Bindings proxy via Worker RPC: AI calls db.query() → Worker validates/routes. Network options: null (default), proxy/routable (allowlist domains), or open (avoid). Scopes DB to user ID for multi-tenancy.

"Think of it like a room with no doors or windows. The only thing inside are what I put there before I locked it." (Harshil Agrawal, on isolates' isolation via bindings, emphasizing zero unintended access.)

Containers for Full Environments with FS and Processes

For npm installs, git clones, dev servers (e.g., motion graphics previews), use Linux containers. Seconds to start, real FS/processes/networking.

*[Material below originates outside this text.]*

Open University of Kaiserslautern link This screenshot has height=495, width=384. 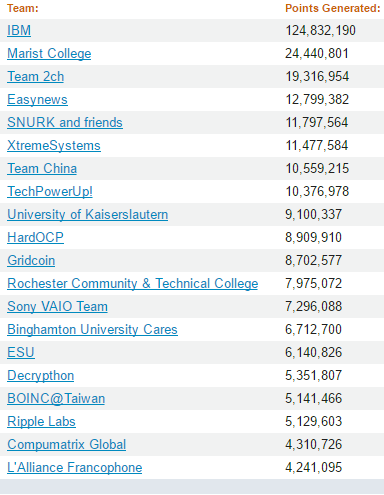tap(87, 215)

Harshil's PromptMotion.app (live at promptmotion.app): User describes animation → AI writes Remotion code → clones repo, npm install, runs dev server, exposes preview URL. Per-user container via Cloudflare Sandbox SDK + Durable Object coordinator.

Pseudo-code flow:

sandbox = sdk.getSandbox({ userId });  // Isolation boundary
await sandbox.exec('git clone starter-repo');
await sandbox.exec('npm install');
sandbox.startProcess('npm run dev');
url = sandbox.exposePort(3000);

User A/B have separate FS—User A's ls sees only their files. Proxy secrets: sandbox → Worker proxy endpoint → external API (key stays outside).

"One user one sandbox no exception." (Harshil Agrawal, stressing user ID as isolation boundary to prevent cross-tenant leaks.)

Cleanup: try/finally destroy on session end/30min timeout; Cloudflare defaults 10min.

Trade-offs: Match Tool to Use Case

Isolates: JS/TS/Python/Wasm only, no FS/state/heavy compute. Wins: fast, cheap, simple for agents/plugins. Loses: no npm/processes.

Containers: Full Linux (bash/Node/Git), but slow/expensive/complex. Wins: real apps/previews. Loses: ms latency.

Choose by needs—quick functions? Isolates. Full stacks? Containers. Proxy secrets always; route network via Worker for control.

"The key insight here is it's not about which one is the best. It's about what your use case requires." (Harshil Agrawal, on isolates vs containers, urging threat-model fit over one-size-fits-all.)

Key Takeaways

Model threats: hallucinations (crashes/DoS), helpful leaks (secrets), injections (exfil)—all via full privileges.
Adopt capability security: bind only needed APIs (e.g., scoped DB), null outbound network.
Use V8 isolates for <100ms JS/Python tasks; Cloudflare Dynamic Worker Isolates example: 5 lines for secure exec.
Deploy containers for FS/process needs; per-user via SDK/Durable Objects, proxy secrets.
Enforce one-user-one-sandbox; try/finally cleanup to avoid idle liabilities.
Proxy all secrets/network via Worker; never env-inject keys.
Stateless isolates match agent tools; externalize state via bindings.
Evaluate: secrets/net/FS/multi-tenant/compute before picking isolate/container.